Volatile propellant droplet evaporation measurements in metered dose inhaler sprays

ORCID Icon, , , , , , ORCID Icon, , , & show all
Pages 1280-1293 | Received 12 Jul 2023, Accepted 09 Oct 2023, Published online: 25 Oct 2023
 

Abstract

Many aerosol products rely on the rapid vaporization of volatile propellants to produce a fine spray. In the simplest case, these are binary mixtures of propellant and a delivered product which undergo a flash-evaporation process leaving only the less volatile product in the resultant droplet. In more complex applications, such as pressurized metered-dose inhalers, the non-propellant component may contain dissolved or suspended drug which precipitates or dries to form a matured particle. The size and morphology of the particles depend strongly on the time-history of the droplet as the propellant evaporates. However, measuring the dynamic evaporation processes that occur in dense sprays containing millions of droplets is challenging. In this paper, we demonstrate a novel application of Ultra Small Angle X-ray Scattering to measure the bulk composition of volatile HFC134a–ethanol sprays and compare the obtained results with simple evaporation models in a dry nitrogen environment. The data reveal that diffusion-limiting processes inside the droplet are equally important as external convection and mixing-limited factors in determining evaporative timescales.
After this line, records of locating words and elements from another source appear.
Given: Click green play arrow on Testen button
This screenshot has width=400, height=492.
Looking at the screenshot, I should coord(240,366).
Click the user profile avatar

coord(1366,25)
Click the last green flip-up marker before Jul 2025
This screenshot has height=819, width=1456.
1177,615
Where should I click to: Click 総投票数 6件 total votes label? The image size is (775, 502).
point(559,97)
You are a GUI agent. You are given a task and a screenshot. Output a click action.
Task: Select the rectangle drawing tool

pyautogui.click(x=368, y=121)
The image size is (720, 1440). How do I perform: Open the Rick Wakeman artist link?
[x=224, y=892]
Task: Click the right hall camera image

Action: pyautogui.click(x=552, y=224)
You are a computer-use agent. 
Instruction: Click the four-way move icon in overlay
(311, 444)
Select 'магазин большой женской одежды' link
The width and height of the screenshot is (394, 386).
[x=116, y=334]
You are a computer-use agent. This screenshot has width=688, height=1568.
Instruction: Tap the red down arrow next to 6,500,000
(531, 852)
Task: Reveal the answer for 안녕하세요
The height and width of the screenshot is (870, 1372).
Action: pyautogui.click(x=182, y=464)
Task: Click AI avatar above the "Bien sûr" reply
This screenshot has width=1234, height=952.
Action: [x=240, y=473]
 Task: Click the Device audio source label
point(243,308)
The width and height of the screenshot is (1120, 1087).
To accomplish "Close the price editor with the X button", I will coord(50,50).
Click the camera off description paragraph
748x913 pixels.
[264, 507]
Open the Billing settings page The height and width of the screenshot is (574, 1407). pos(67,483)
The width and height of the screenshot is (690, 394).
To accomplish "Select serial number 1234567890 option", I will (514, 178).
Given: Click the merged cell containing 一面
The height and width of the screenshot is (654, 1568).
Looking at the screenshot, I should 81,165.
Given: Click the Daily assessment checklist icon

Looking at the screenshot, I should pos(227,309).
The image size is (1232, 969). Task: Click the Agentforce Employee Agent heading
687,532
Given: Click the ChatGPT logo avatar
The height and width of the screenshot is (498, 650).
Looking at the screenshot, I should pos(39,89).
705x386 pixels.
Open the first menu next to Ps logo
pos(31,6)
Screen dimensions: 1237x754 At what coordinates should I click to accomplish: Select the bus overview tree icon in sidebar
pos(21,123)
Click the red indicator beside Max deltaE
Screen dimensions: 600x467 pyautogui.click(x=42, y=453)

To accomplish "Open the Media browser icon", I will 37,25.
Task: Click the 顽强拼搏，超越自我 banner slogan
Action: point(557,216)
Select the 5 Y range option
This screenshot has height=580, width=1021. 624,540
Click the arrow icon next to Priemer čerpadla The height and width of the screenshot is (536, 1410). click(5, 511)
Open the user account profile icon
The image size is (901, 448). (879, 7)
Copyright © 2023 American Association for Aerosol Research

Acknowledgments

Use of the Advanced Photon Source, an Office of Science User Facility operated for the U.S. Department of Energy (DOE) Office of Science by Argonne National Laboratory, was supported by the U.S. DOE under Contract No. DE-AC02-06CH11357. We gratefully acknowledge the computing resources provided on Bebop, a high-performance computing cluster operated by the Laboratory Computing Resource Center at Argonne National Laboratory. The authors also acknowledge the use of the National Computational Infrastructure (NCI), which is supported by the Australian Government. The author also wishes to acknowledge David Lewis (OZ-UK Limited), Matt Frith, Katarzyna Matusik, and Chris Powell (Argonne National Laboratory) for their support.

Disclosure statement

No potential conflict of interest was reported by the author(s).

Additional information

Funding

This work was supported by the Australian Research Council under Grants LP190100938 and DP200102016, and by Kindeva Drug Delivery.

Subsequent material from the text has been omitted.